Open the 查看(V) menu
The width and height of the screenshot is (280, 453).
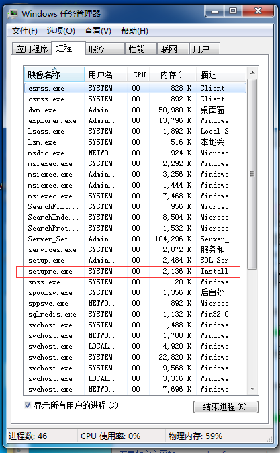pyautogui.click(x=98, y=31)
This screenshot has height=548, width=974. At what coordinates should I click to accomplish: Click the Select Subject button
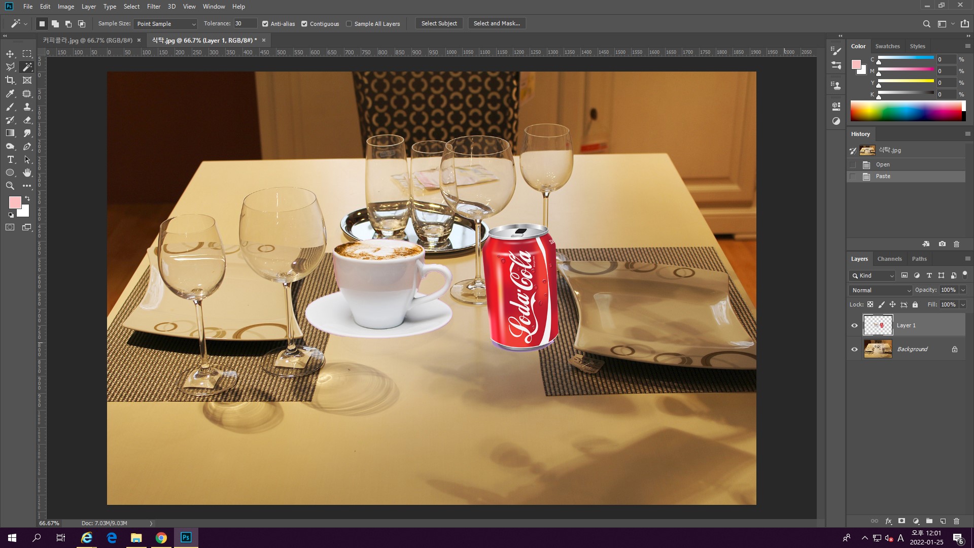[x=439, y=23]
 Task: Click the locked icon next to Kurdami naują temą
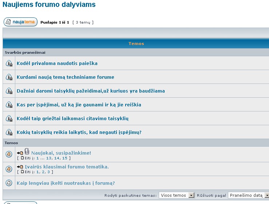[9, 77]
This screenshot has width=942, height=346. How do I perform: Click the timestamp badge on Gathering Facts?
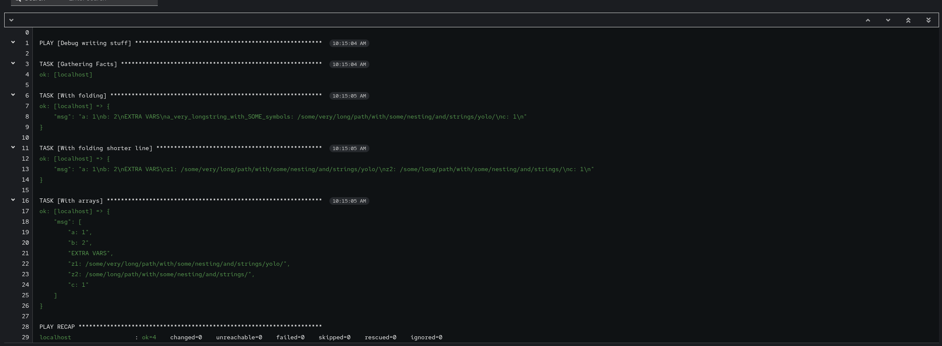[349, 64]
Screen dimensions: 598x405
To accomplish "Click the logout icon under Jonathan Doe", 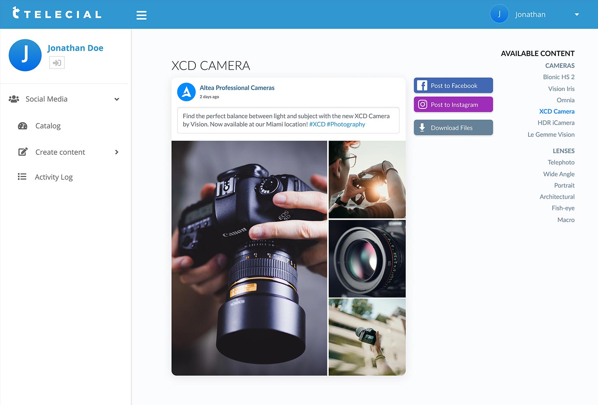I will (x=57, y=63).
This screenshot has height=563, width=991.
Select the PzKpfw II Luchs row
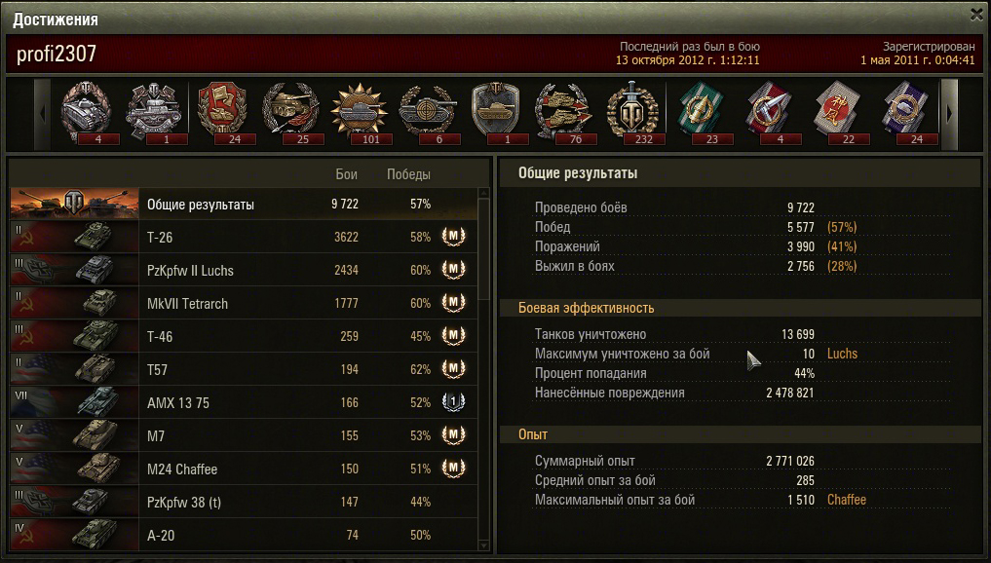(x=244, y=270)
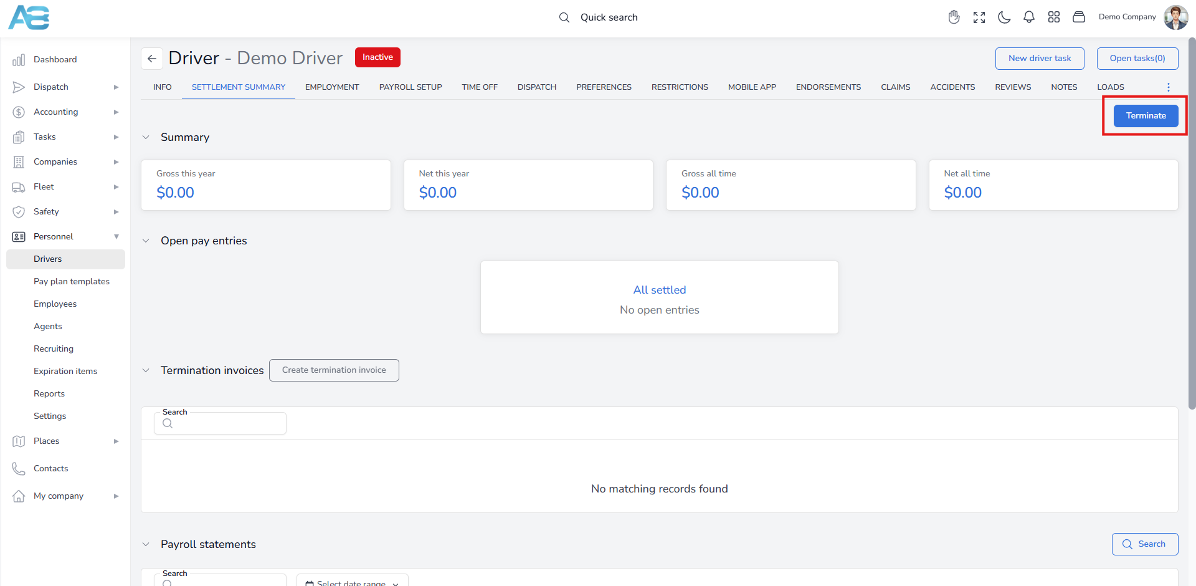Viewport: 1196px width, 586px height.
Task: Click Create termination invoice button
Action: (334, 370)
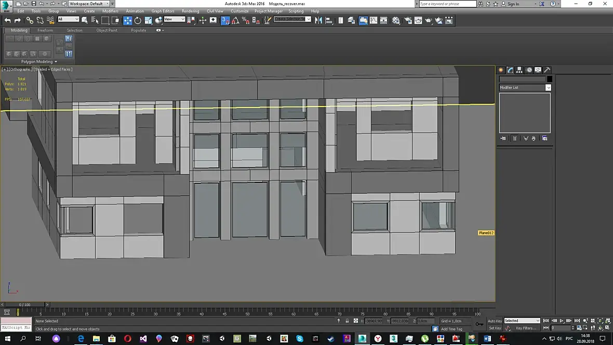613x345 pixels.
Task: Click the object color swatch
Action: 549,79
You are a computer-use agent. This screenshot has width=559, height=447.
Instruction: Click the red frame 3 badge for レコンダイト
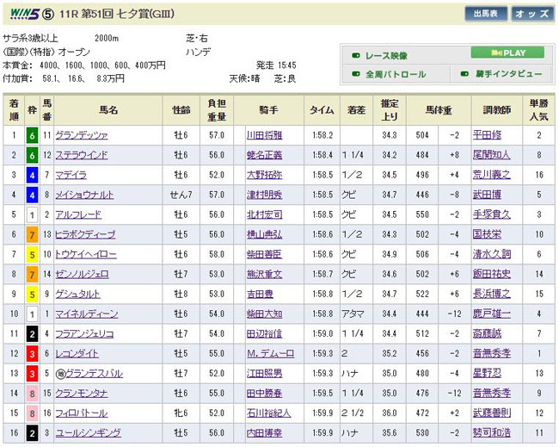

## Exercise requirements
Please arrange the lines of the listing above as a numbered list, beginning at the line that contains "You are a computer-use" and going through the end of the listing. Omit blank lines and pictures.

## Answer to the problem
1. You are a computer-use agent. This screenshot has width=559, height=447.
2. Instruction: Click the red frame 3 badge for レコンダイト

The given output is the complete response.